Monday, January 10, 2011

Day one hundred and one: my feet smell.

My feet are in a perpetual state of smelling awful and that's bound to happen when one works in two restaurants, at least that's what I keep telling myself.


My feet are pretty gross to begin with. I booted off a toenail (this word grosses me out) from careless kicking whilst swimming at Rainbow Falls and then again, exactly a year later (give or take a day), I managed to destroy said toenail (gross) thanks to some brand new socks, a linoleum floor and a dining room table.


That's just my left foot.


I broke my right-index-finger-equivalent-toe when I tumbled down the stairs in a late night bathroom emergency and it still sits kinda gnarly. 


I always feel bad for the poor gal who has to deal with my feet when my girlfriends and I get pedicures. She thinks I don't see but I notice the longing looks she give the other feet, wishing she was working on them instead of the buckets of yuck attached to my legs.

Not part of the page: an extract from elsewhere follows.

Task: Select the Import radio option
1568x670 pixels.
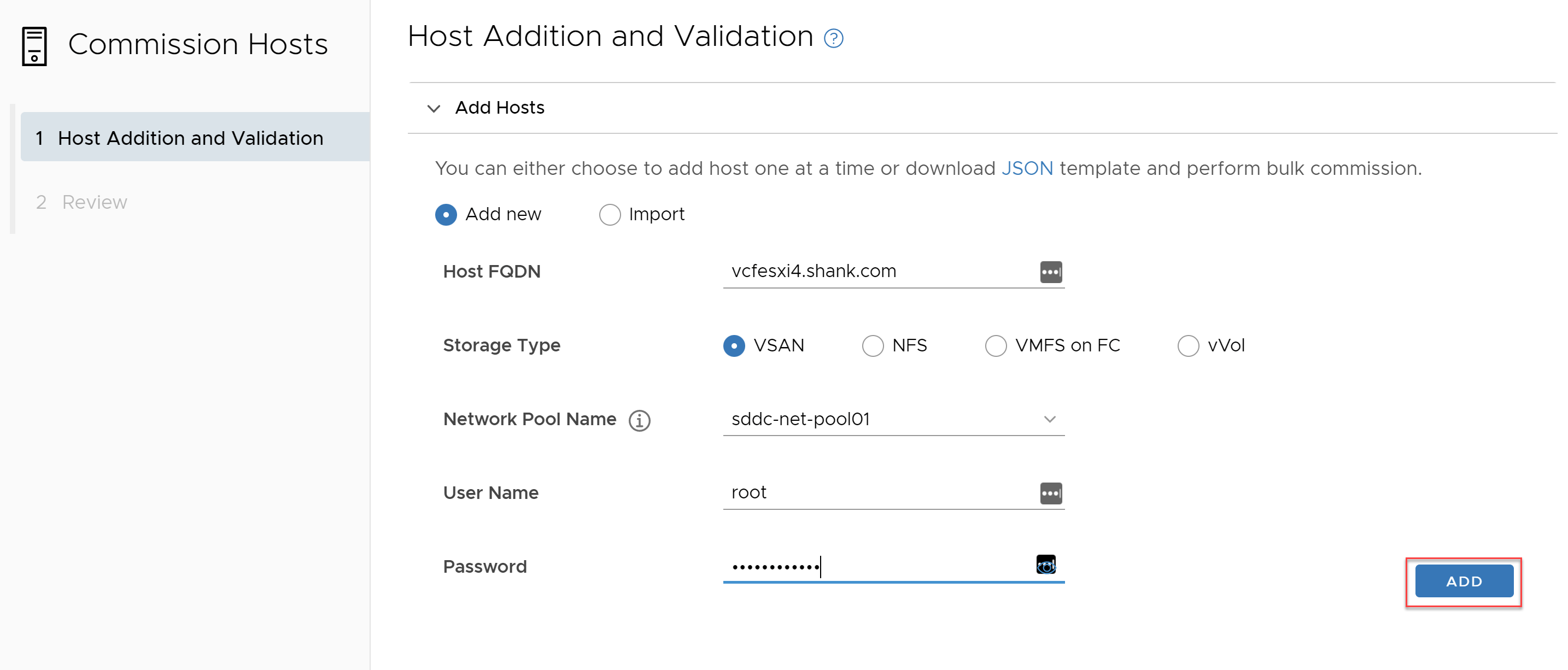Action: (609, 215)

My feet smell bad, and not just for a girl. My feet smell bad for a human being. This may or may not have something to do with my choice in footwear; lately I've been rocking $20 kicks from Zellers. I'm on my feet for at least six hours a day and that's only on the days I work one of my serving jobs. Most days I'm kicking around in my smelly restaurant shoes for 10 or 12 hours and all the food, drink and garbage juice I spill on my feet are bound to seep into my skin. I'm sure,in theory, I could avoid this with a proper pair of shoes but who has the time to search out a pair of shoes that don't look like orthopedic-old-people shoes that should be worn with a matching pastel pant and sweater set from Tan Jay? Not me?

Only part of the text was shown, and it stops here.